Items stored from a collection:

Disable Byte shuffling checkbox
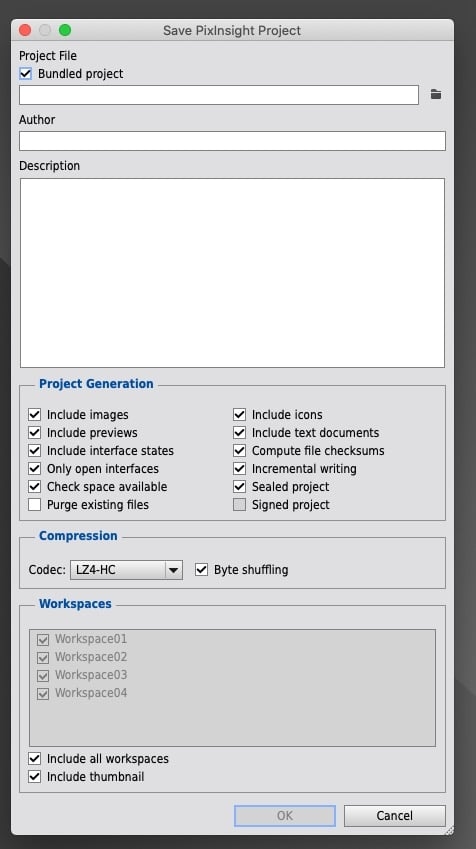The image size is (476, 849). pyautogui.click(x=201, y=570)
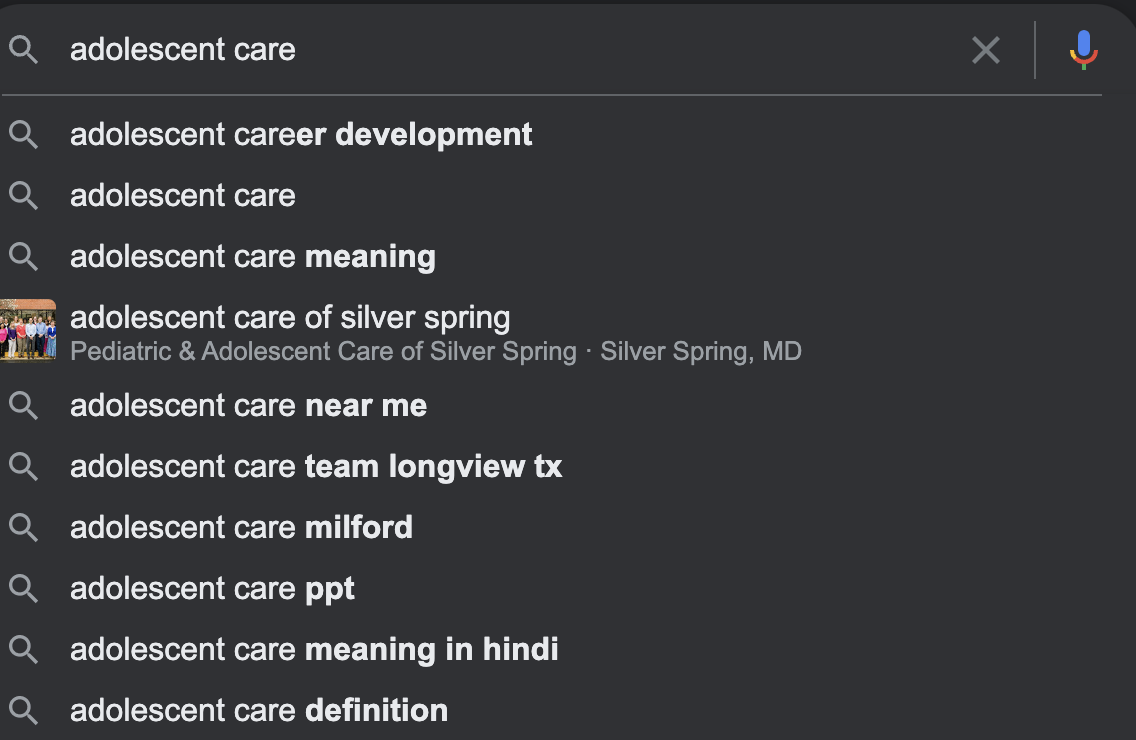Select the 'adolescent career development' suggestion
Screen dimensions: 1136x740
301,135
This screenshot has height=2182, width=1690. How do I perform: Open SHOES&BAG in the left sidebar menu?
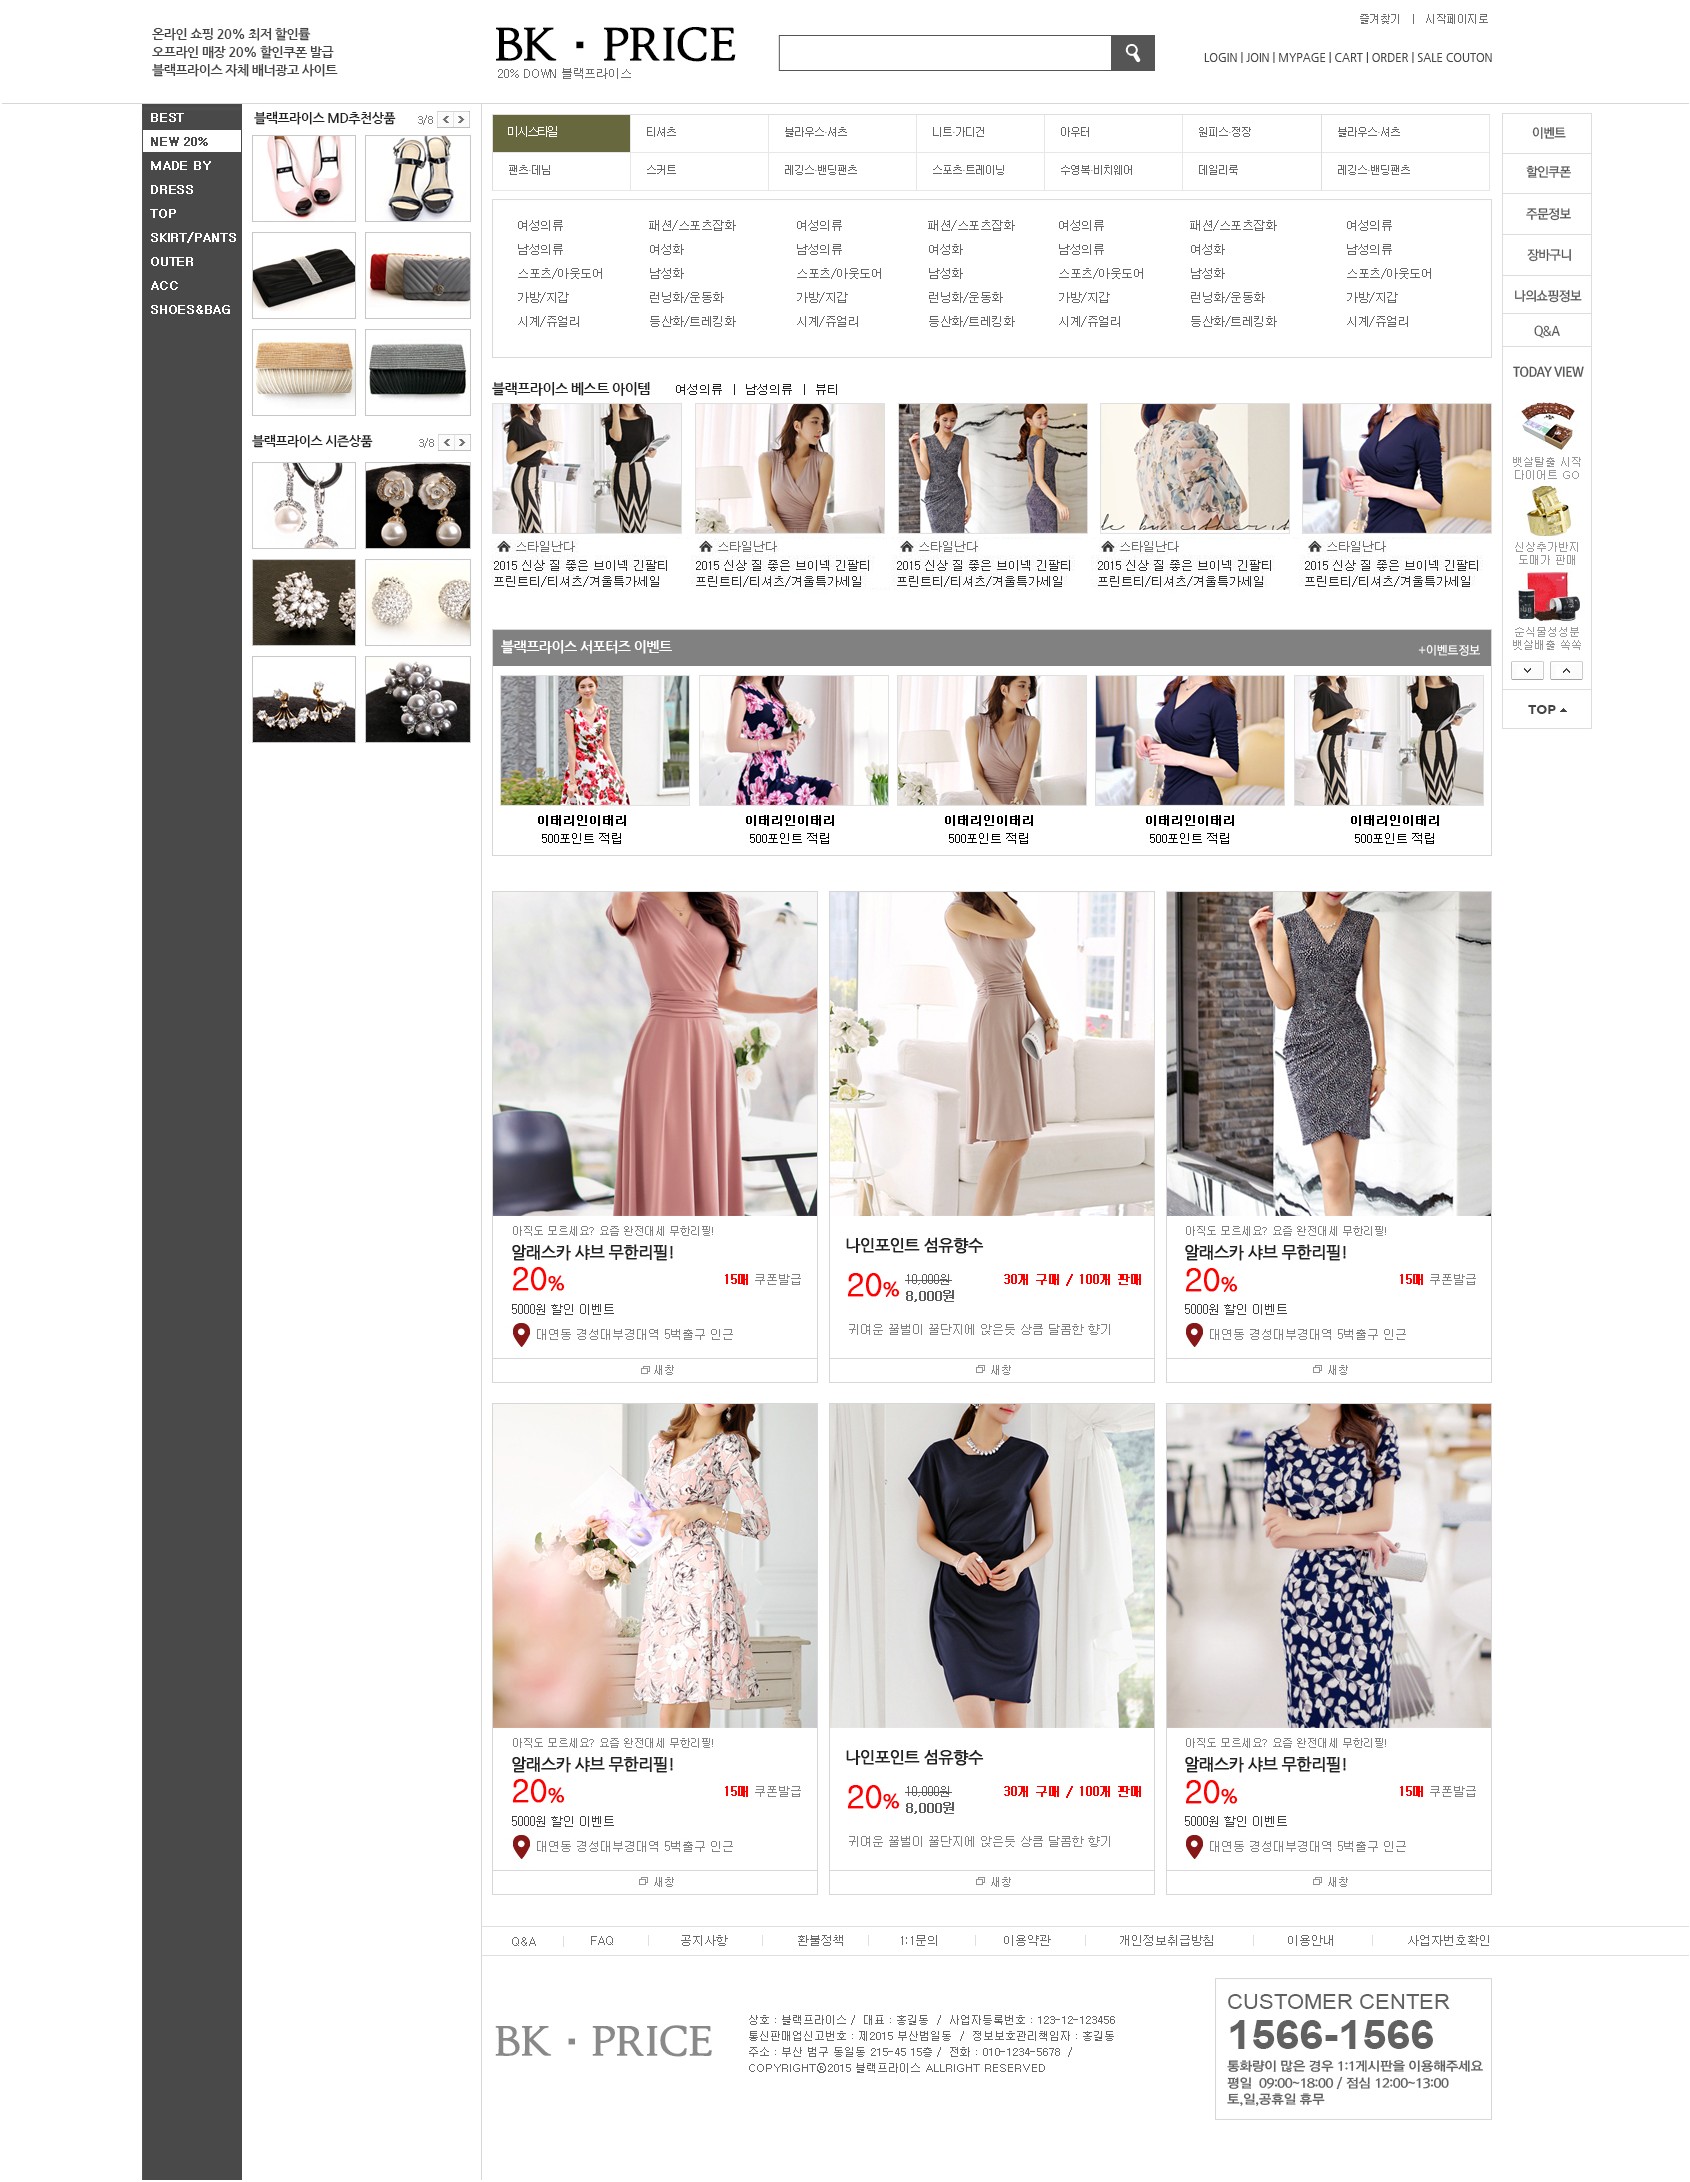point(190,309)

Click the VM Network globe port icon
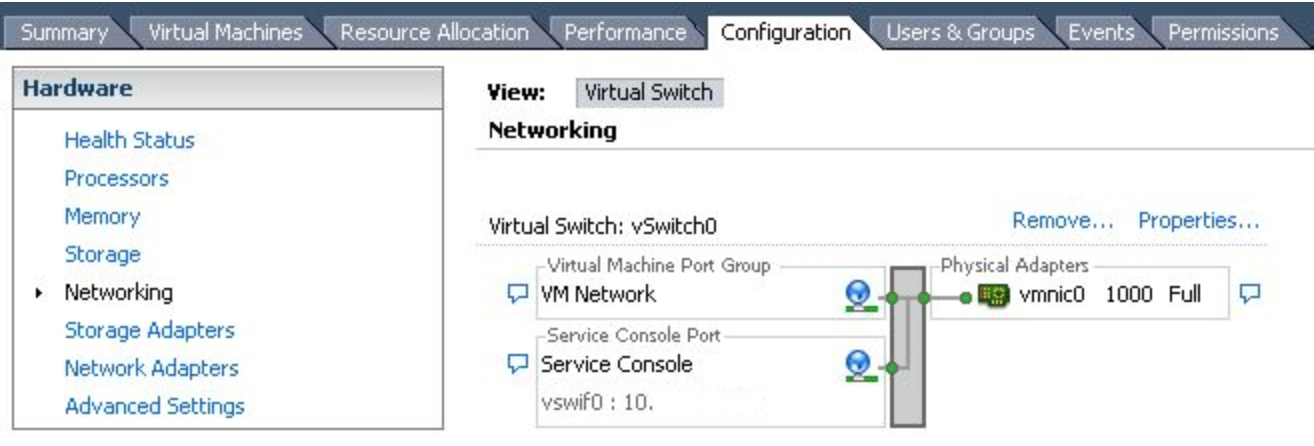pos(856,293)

*SET PROBLEM:* Repeat the records above exactly as they appear, leaving out the pictures.

*FINISHED TASK:*
Disable Byte shuffling checkbox
The image size is (476, 849). pyautogui.click(x=201, y=570)
Select the 'adolescent career development' suggestion
Screen dimensions: 1136x740
301,135
This screenshot has height=2182, width=1690. How do I perform: Open SHOES&BAG in the left sidebar menu?
point(190,309)

Click the VM Network globe port icon
pos(856,293)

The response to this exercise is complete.